Wenn die Nationalisten ihren Willen bekommen, gäbe es etwa keine ambitionierte europäische Umwelt- oder Klimapolitik mehr; der Green Deal, Europas Antwort auf den Klimawandel, würde gestoppt oder rückabgewickelt. Vielleicht wäre es noch nicht einmal mehr möglich, sich auf offene Grenzen oder, ganz banal, auf eine einheitliche Norm für Aufladekabel zu einigen. Der wichtigste Daseinszweck dieses „anderen“ Europas wäre für die Nationalpopulisten, die europäische „Kultur“ oder „Zivilisation“ gegen angebliche Bedrohungen zu schützen. Der Charakter der EU als prinzipiell progressive Kraft würde sich verändern. Allein bei der Abwehr von Migration wäre die Gemeinsamkeit wohl noch groß genug.
Der Blick auf Russland
Der RN hat eine traditionell enge Beziehung zu Russland, empfing bis vor einigen Jahren auch Geld aus dem Kreml. Davon hat sich die Partei gelöst, der Blick ist nach dem Überfall auf die Ukraine skeptischer geworden. Doch die Frage, ob Russland eine Bedrohung darstellt für den Rest des Kontinents, sehen Le Pen und Bardella noch immer ganz anders als etwa Emmanuel Macron. Während der Präsident zuletzt zunehmend lauter Alarm geschlagen hat, beschwichtigen die RN-Vertreter.

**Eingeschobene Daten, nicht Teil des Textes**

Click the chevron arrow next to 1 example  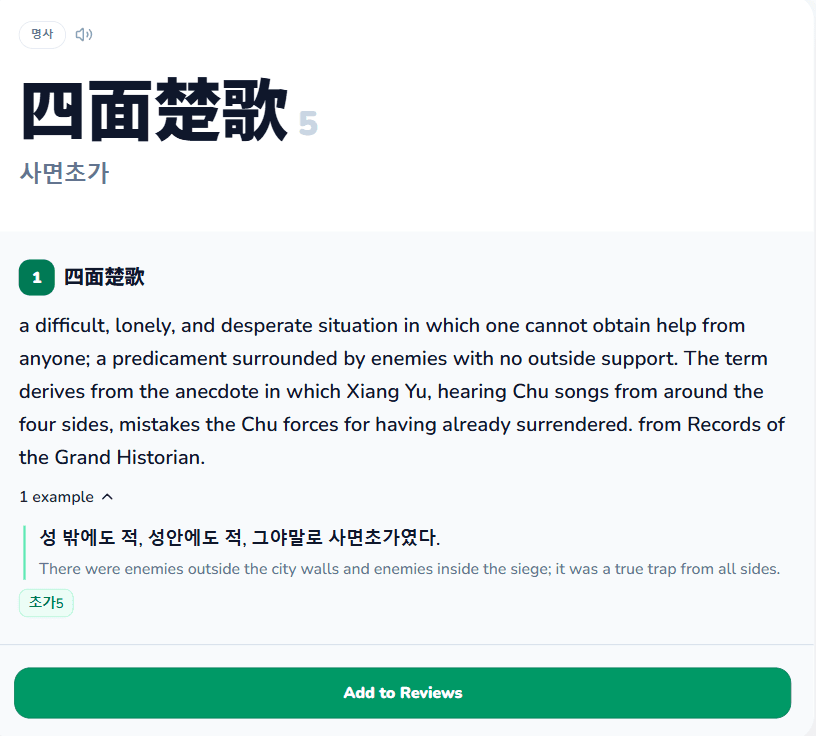coord(107,497)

Die größte Bedrohung für Frankreich sei nicht Moskau, sagte Le Pen kürzlich dem Figaro, sondern der islamistische Terrorismus: „Wenn Russland in drei Jahren schon in der Ukraine kaum vorangekommen ist, ist es wenig wahrscheinlich, dass es beabsichtigt, bis nach Paris zu kommen.“ Russlands Präsident Wladimir Putin trete dem Westen zwar zunehmend feindlich gegenüber. Aber deshalb werde er noch lange keinen Krieg anzetteln, das sei eine „Karikatur“.
Gemeinsame Verteidigung
Trump zwingt Europa zum Umdenken, der Kontinent muss seine Verteidigung nun zunehmend selbst organisieren. Konsequenzen hat das vor allem für Deutschland. Es ist groß, aber keine Atommacht und muss damit rechnen, dass über kurz oder lang der amerikanische Schutzschirm wegfällt. Macron hat wiederholt angeboten, dafür einen Ersatz zu bieten und die force de frappe, die französischen Atomwaffen, auch mit Berlin zu teilen. Die bisherige deutsche Reaktion war zurückhaltend. Die Frage wird immer dringender, doch unter einer nationalistischen Regierung in Paris wäre diese Option verbaut. Le Pen hat mehrmals ihren prinzipiellen Widerstand gegen eine solche elementare Kooperation mit Berlin zum Ausdruck gebracht. Einem Land, das sich komplett von der Nuklearenergie verabschiedet hat, traut sie nicht, sie sieht unauflösbare strategische Differenzen.
Dabei beginnt das Verteidigungsdilemma schon weit vor dem komplexen Thema Nuklearschutz. Sobald die Merz-Regierung im Amt ist, wird sie mit Frankreich und den wichtigsten europäischen Akteuren eine Arbeitsteilung bei der Rüstungsbeschaffung aushandeln müssen. Frankreichs Schiffbau-Industrie ist führend im Militärbereich, deutsche Hersteller liegen bei den Landfahrzeugen vorn. Es geht um die neu aufzubauende europäische Luftabwehr, um Raketentechnologie oder eine gemeinsame Cyber-Abwehr. Autonomie in der europäischen Verteidigung – Macrons Lieblingsthema – braucht es auch in der europäischen Rüstungsindustrie. Wie aber sollte da Vertrauen entstehen, wenn nur die nationale Karte sticht?